(The data Opens)

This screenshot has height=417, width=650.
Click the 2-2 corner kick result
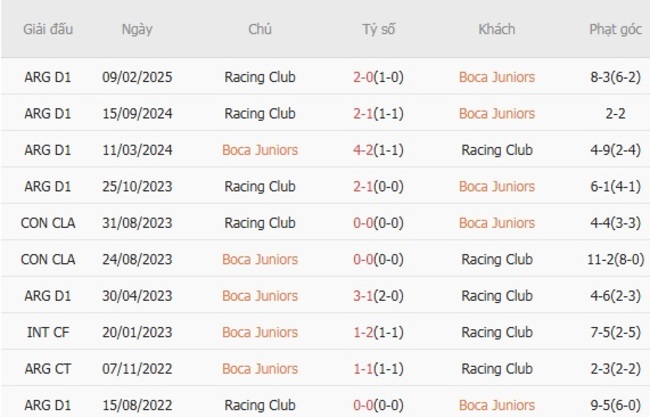click(x=615, y=113)
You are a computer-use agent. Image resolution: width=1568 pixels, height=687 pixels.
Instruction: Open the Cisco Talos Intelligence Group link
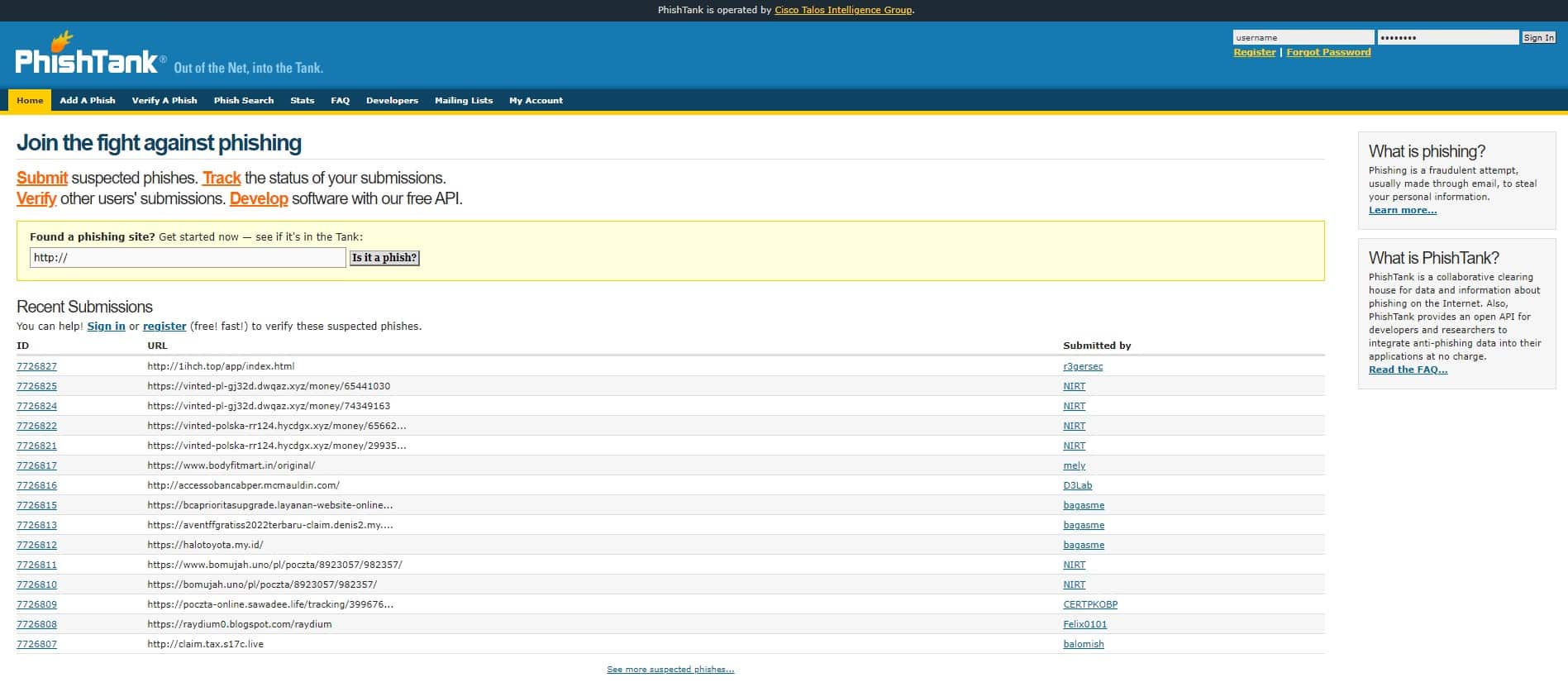coord(843,10)
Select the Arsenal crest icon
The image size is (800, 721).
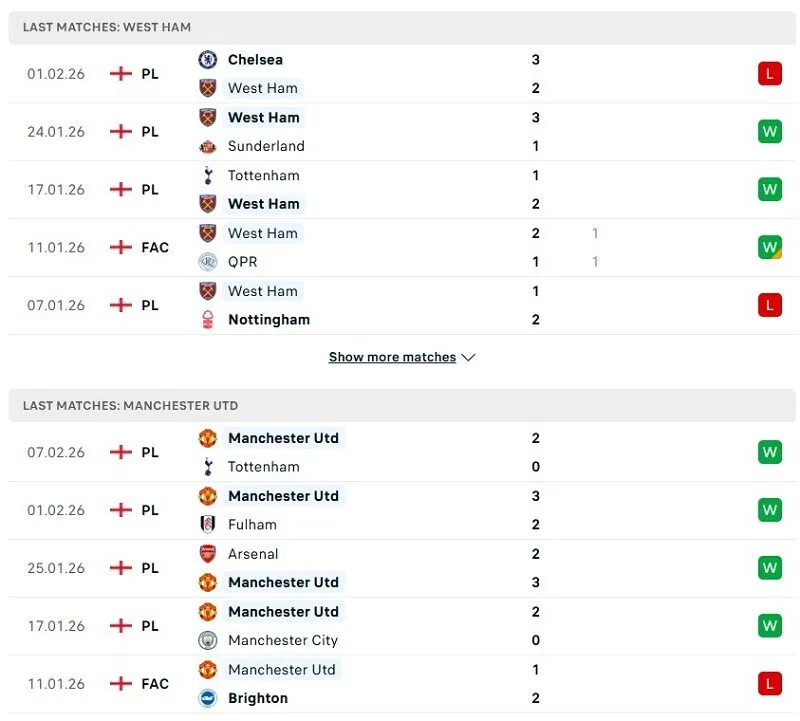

(The data Closes)

> _Task brief_
Each record has to be set down verbatim, and the pictures must not appear in the copy.

> _Answer section_
This screenshot has height=417, width=650.
Click the 2-2 corner kick result
click(x=615, y=113)
You are a computer-use agent. Image resolution: width=1568 pixels, height=687 pixels.
Instruction: Open the Cisco Talos Intelligence Group link
coord(843,10)
Select the Arsenal crest icon
The image size is (800, 721).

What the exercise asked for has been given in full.